The term "Benefit Risk Ratio" in EU MDR, do I need to present benefit risk analysis as a RATIO

[Regulustrator]

Hi guys, I have a question about the term used in MDR
Every time MDR mentions the term “Risk-benefit ratio" ?? It really means a "Ratio (a NUMBER)" ? such as "BMI" body weight index ???

For example, in MDR Annex I GSPR 2,
Reduce risks as far as possible means the reduction of risks as far as possible without adversely affecting the "Risk-Benefit Ratio"

and also found in GSPR 3(d), evaluate the impact of information from the production phase and, in particular, from the PMS system, on hazards and the frequency of occurrence thereof, on estimates of their associated risks, as well as on the overall risk, "Risk-Benefit Ratio" and risk acceptability;

The word "Ratio" could cause confusion...
My client have heard from their auditor and the auditor suggest them to use the "SEMI-QUANTIFY" method to treat benefits (just like we do for each risk into the different degree of harms) and then come up a ratio based two levels (e.g. risk level/benefit level).

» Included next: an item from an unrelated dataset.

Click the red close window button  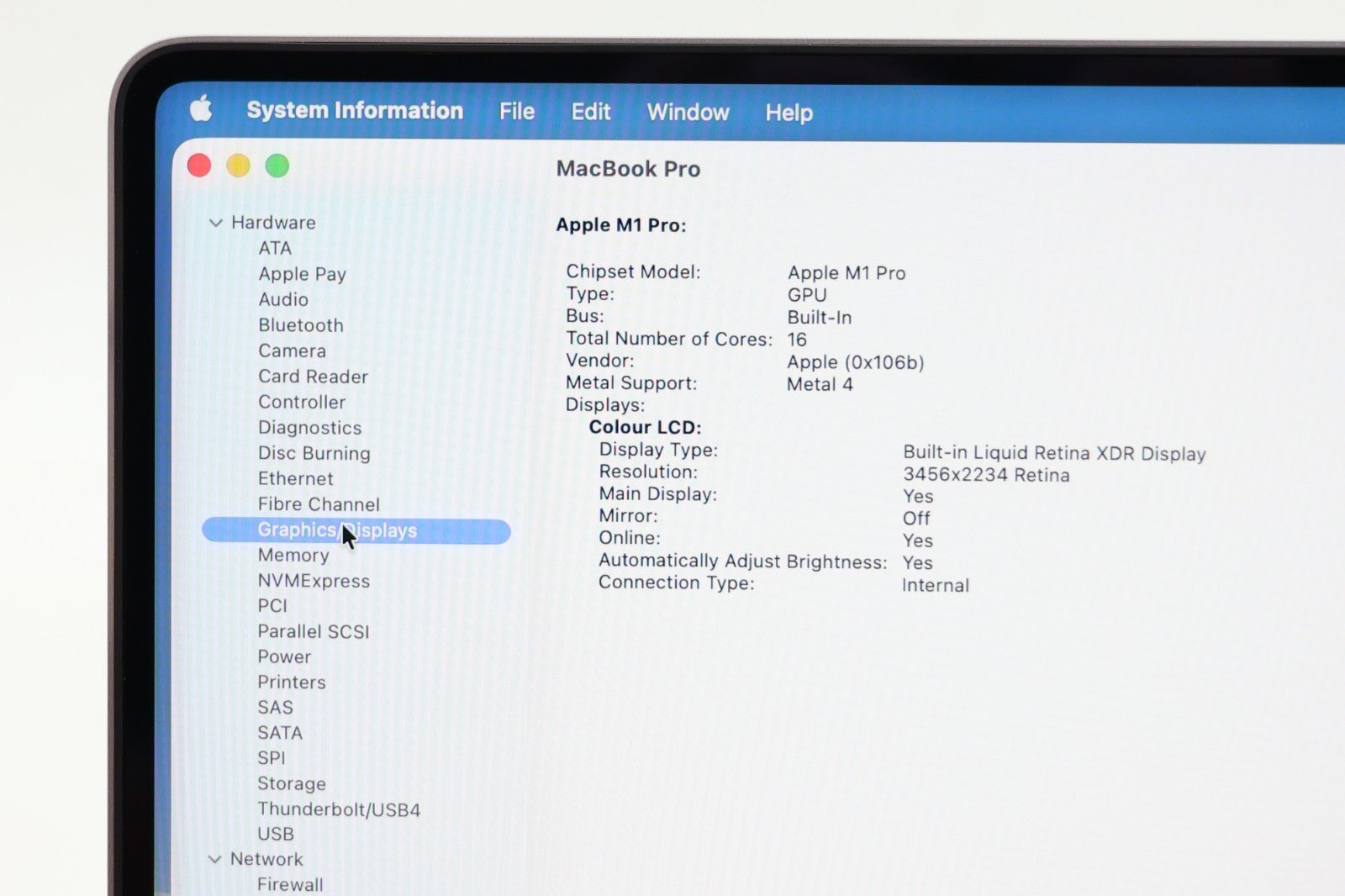pos(199,166)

It that reasonable? How can we make sure a "Risk-Benefit Ratio" by 0.5 or >1 is acceptable or not? (1 still can mean nothing)

In our opinion, an objective literature review of clinical data or survey from clinical experience ( like the methods used by FDA on the benefit-risk determination guidance for 510k or PMA) can provide better objective evidence than a "ratio”

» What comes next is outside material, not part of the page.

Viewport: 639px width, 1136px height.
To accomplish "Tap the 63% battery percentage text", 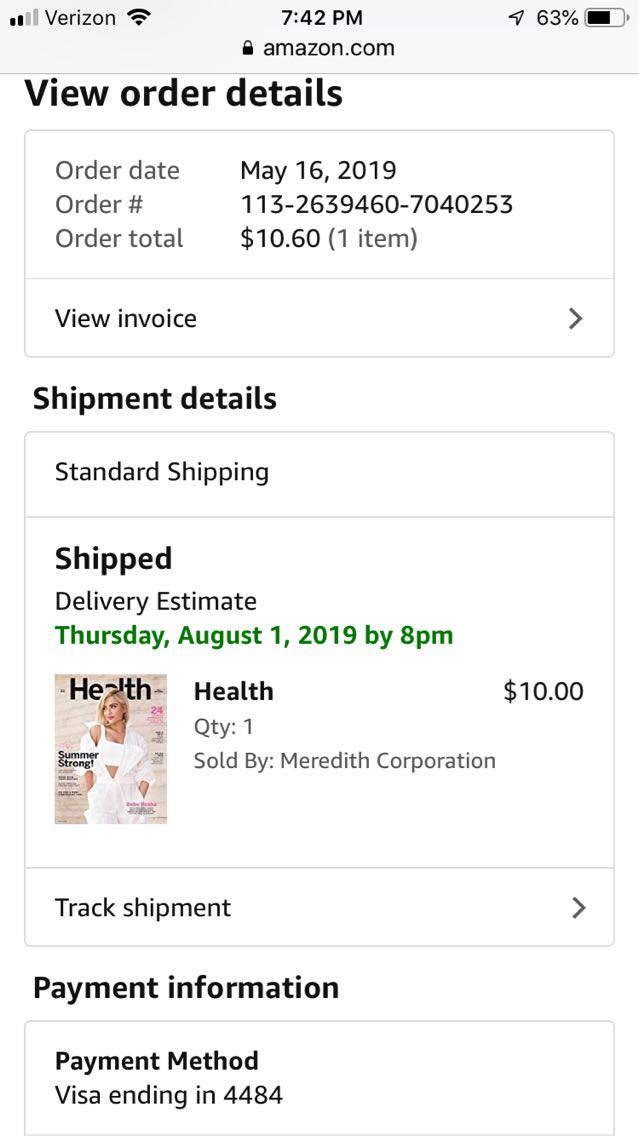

Anyone provide suggestion is always welcomes

 

[planB]

The MDR also uses terms such as "benefit-risk analysis", "benefit-risk profile" or "benefit-risk determination" in a similar context as "benefit-risk ratio". In my opinion, the "ratio" is acceptable when the benefit of the device is evaluated to outweigh the risks. There is no restriction that this evaluation/analysis cannot be performed in a descriptive, qualitative way.

 

[yodon]

Agree with @planB - and, in fact, if you look at the guidance (24971:2020), they suggest framing benefits in terms of aspects like magnitude and probability the benefits will be realized. And when doing the comparison of benefits / risks, they talk to things like uncertainty and comparisons to similar devices. So it's expected, I believe, to be more of a (perpetual) "court case" where you establish the "evidence" for the benefits, compare with the "evidence" of the risks, and can hopefully come to a logical conclusion that the benefits outweigh the risks.

There's also a good discussion of approaches in section A.7.2) in MEDDEV 2.7/1 rev 4.

 

[Marc]

MEDDEV 2.7/1 rev 4.

This link is broken.

 

[yodon]

Here's the link: https://www.medical-device-regulation.eu/wp-content/uploads/2019/05/2_7_4_en.pdf

 

[d_addams]

The short answer is no. IMO the use of the word ratio is just an artifact of claiming to weigh two things against each other so from that aspect their relative 'weights' could be expressed as a ratio conceptually, not literally.

The long answer is: One of the major issues with Risk Management is that it often uses numbers as the outputs of entirely qualitative assessments. So risk management looks and feels like a qualitative assessment such that people get wrapped around the axel thinking 'If I make the benefit estimate quantitative, I can come up with an actual quantitative ratio'. Medical risk is a qualitative assessment as well as medical benefit. 'Proving' this is to ask, do all physicians and all patients make the same decision as to the acceptability of risk for a procedure? The answer is hopefully clear to you as 'no'. Therefore, why would one think they can boil down the risk management process output to a single number that all people could agree is the 'correct number'.

If one attempted to do so, you could perhaps say that if the benefit risk is over 10 (however you arrived at that) no further review is needed (say the use of a band-aid or tongue depressor). But the closer you get to 1.0, more review/scrutiny is required. At a B/R of 1.001, it seems the benefit outweighing the risk is debatable and we should really heavily scrutinize the decision with may independent reviewers to determine if the benefit really outweighs the risk. But to say well 1.0001 is greater than 1, we're good to ship millions of product forever, is not what is intended.